Suratım Nazlış'ın pastel boyaları ile yeşile boyanmış;
Üzerimde hamile iken giye giye belini gevşettiğim için sürekli belimden düşen eşofmanım;
Balkondaki çamaşırları toplar;
Makinedekileri boşaltır;
Boşalttıklarımı asar;
Ve bir yandan da annemden öğrendiğim gibi teflon tavada pişirdiğim börek yanmasın diye mutfağa gidip gelirken;
Fark ettim ki;
Çok da uzun olmayan bir zaman öncesine kadar sadece annemin yapmakla yükümlü olduğuna inandığım, benim dünyamın dışında olan, kendime adeta yakıştıramadığım işlerle geçiyor günlerim.
Evet, kitap okuyorum, bulduğum her vakitte; kendi bloglarımı yazıyorum, başkalarının bloglarını takip ediyorum; bir tür terapi olduğunu fark ettim, örgü örmeyi öğrenmeye çalışıyorum; doktora tezimi yazma psikolojisine girmeye çalışıyorum...
Ama günümün çoğu yemek yaparak, ortalık toplayarak ve birşeyleri düzen içerisinde tutmaya çalışarak geçiyor, ya da bu işleri düşünerek.
Eskiden yemek yediği tabağı bile mutfağa götürmeyen ben, çorabının yerini bile annesine soran ben, 26 yaşına kadar suyunu annesinden istemiş olan ben.
Bugün işte öyle perişan bir halde evin içinde dört dönerken farkına vardım durumumun. Tuhafıma gitti. Halimden memnun olmadığımdan değil, benim seçimim bu, zaman zaman tereddütlerim olsa da asla pişman değilim. Ama galiba bir evin annesi olduğum gerçeği dank etti kafama. Sadece annelere özgü sanılan işlerin artık benim sorumluluğum olduğu gerçeği. Tuhaf işte. Artık çocuk değil de anne olmak, bir evin sorumluluğunu taşımak.
Galiba ben bu günün hiç gelmeyeceğini sanmıştım.
Subscribe to:
Post Comments (Atom)
3 comments:
Merhaba Nihan,
aynen senin gibi (her ne kadar tez olmasa da) bir yandan hazırladığım kitaba konsantre olmaya bir yandan da kendi deyimimle yaşanan bir evi yaşanmıyormuş gibi gösterme çabasından başka bir şey olmayan ev işlerine adanmış ikili bir hayat içindeyim..

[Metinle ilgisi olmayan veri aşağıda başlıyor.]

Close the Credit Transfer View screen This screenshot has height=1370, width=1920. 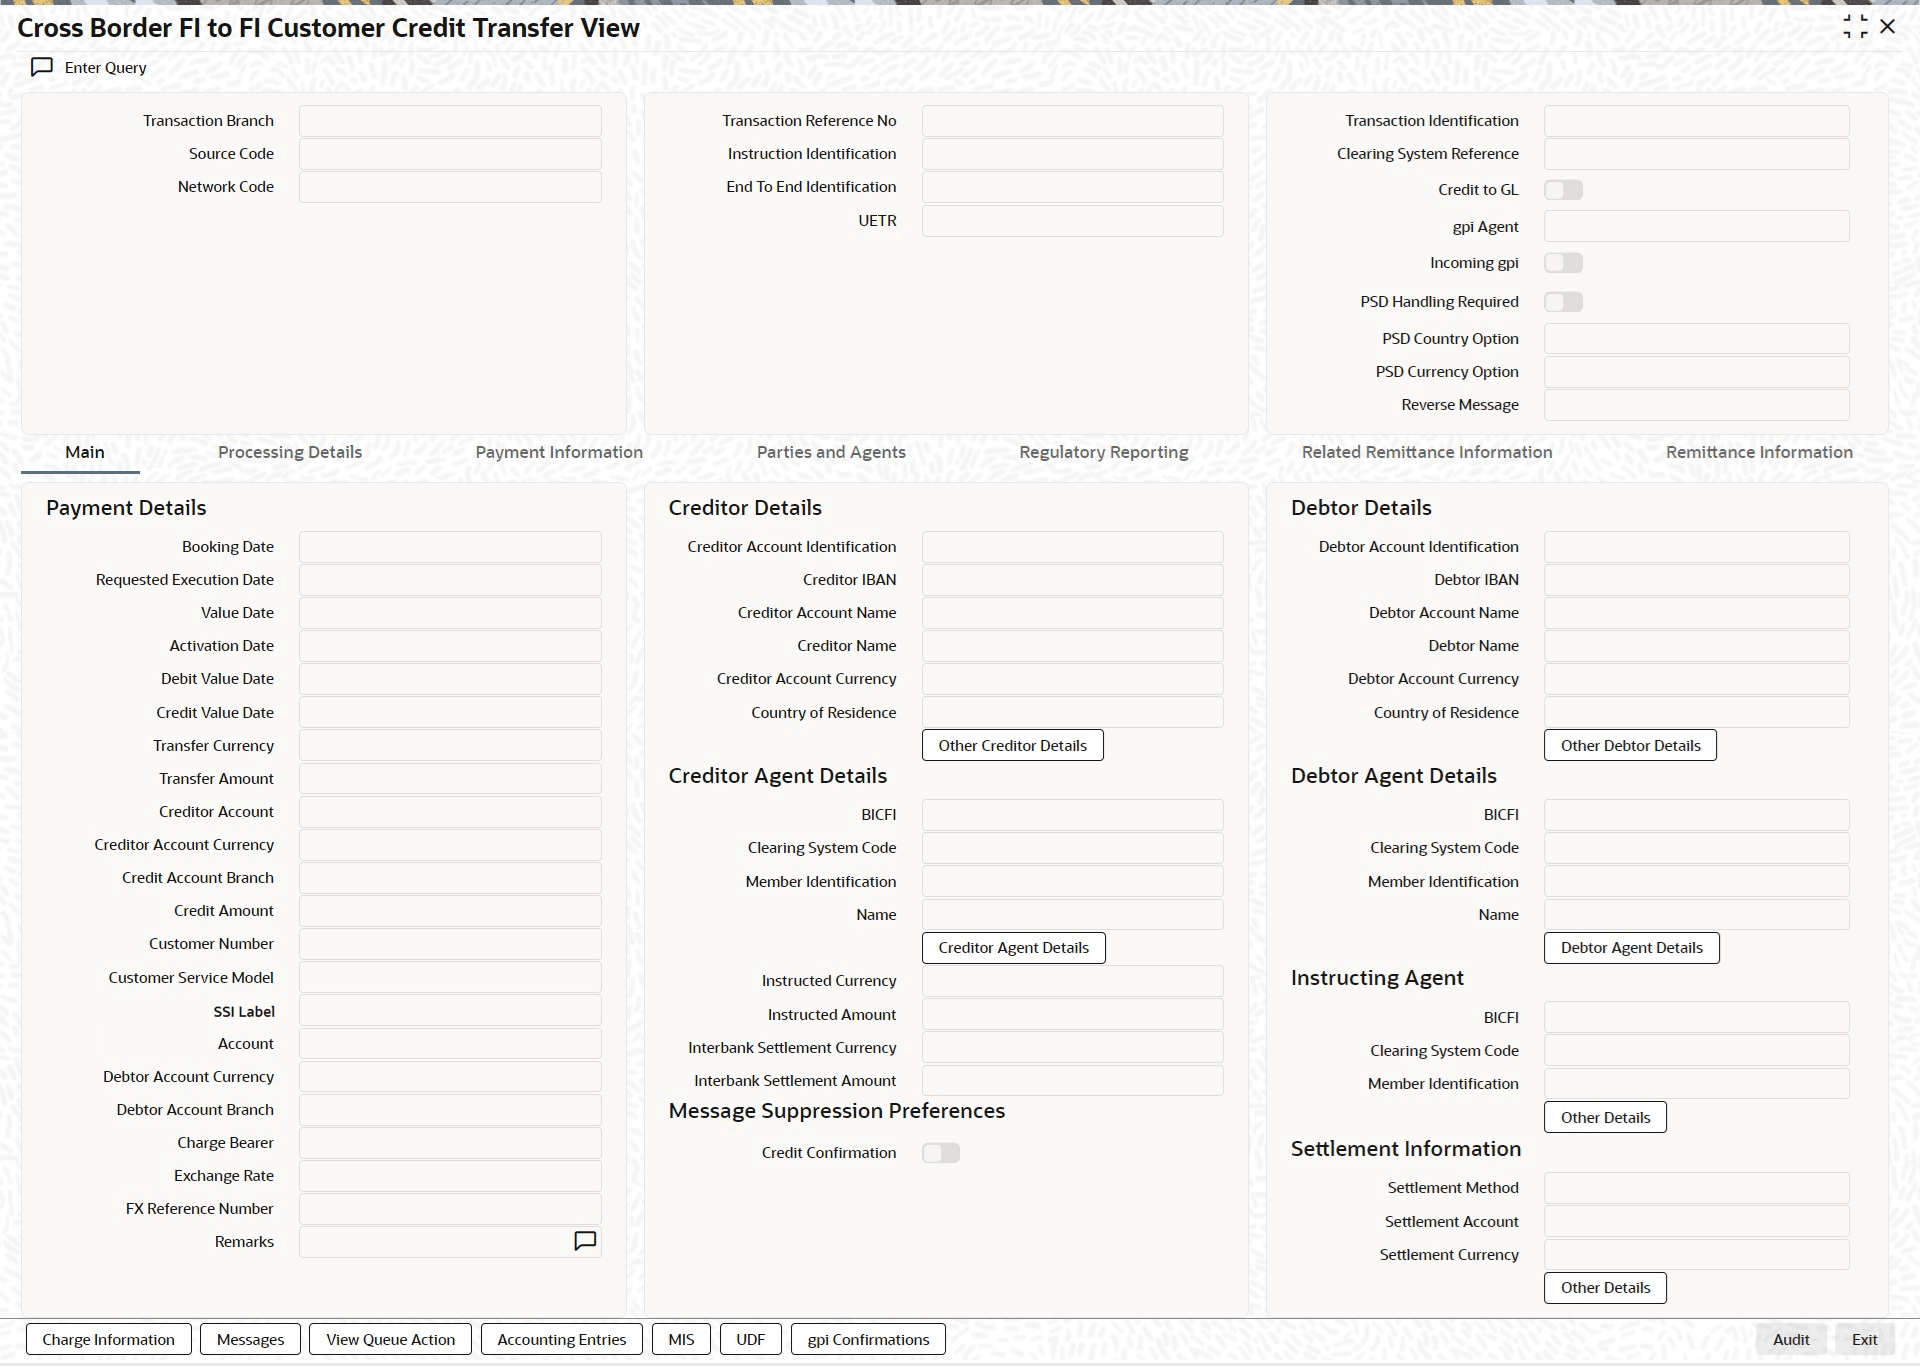pyautogui.click(x=1888, y=27)
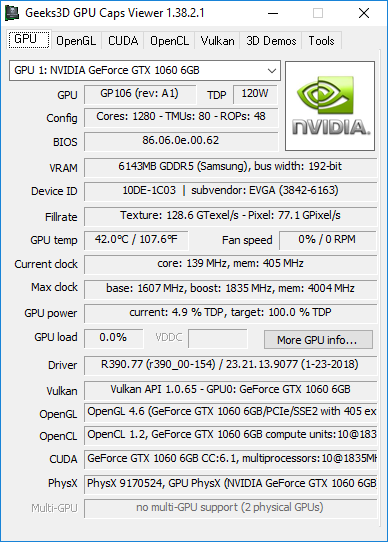Open the GPU selection dropdown arrow
Image resolution: width=388 pixels, height=542 pixels.
[x=272, y=71]
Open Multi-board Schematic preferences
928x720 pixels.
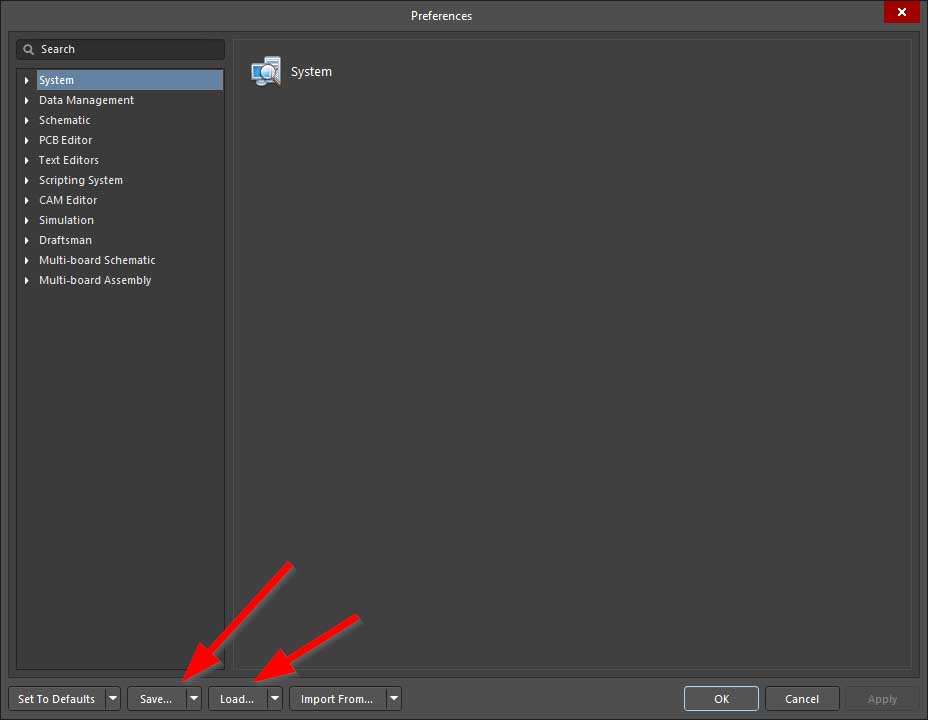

BAsit bir denklem adlı yazımı ile senin bu yazın arasında hoş paralellikler buldum.
Demek yalnız degilim :)
http://anlatanne.blogspot.com/2007/04/basit-bir-denklem.html
sevgiler
ve gorusmek uzere
Nihan Merhaba,
Ben de aynı şekilde düşünürdüm. Anne olmadığım için belkide hala annelik sadece anneme ait bir sıfat gibi geliyor bana. Anne olduktan sonra birçok şeyi anlıyor galiba insan. Henüz yaşamadım ama tahmin ediyorum. Evlilik+annelik=Evin Annesi yapıyor insanı. Halbuki biz daha birkaç yıl önce çocuktuk...
Sevgiler.
Nedense blogger gelen yorumlari e-maille bildirmeyi bıraktığı için bu yorumları şimdi tesadüfen gördüm.
Binnur, ev işlerini yaşanan bir evi yaşanmıyormuş gibi gösterme çabası olarak tanımlaman çok hoşuma gitti. Hemen kocama ileteceğim bunu. Yazını da derhal okuyacağım.
Sebla, gerçekten de insan anne olmadan evin annesi gibi hissetmiyor kendini. Ama evin annesi gibi hissetmek de bir tuhaf geliyor bana. Dedim ya nedense ben bugünün hiç gelmeyeceğini sanmıştım.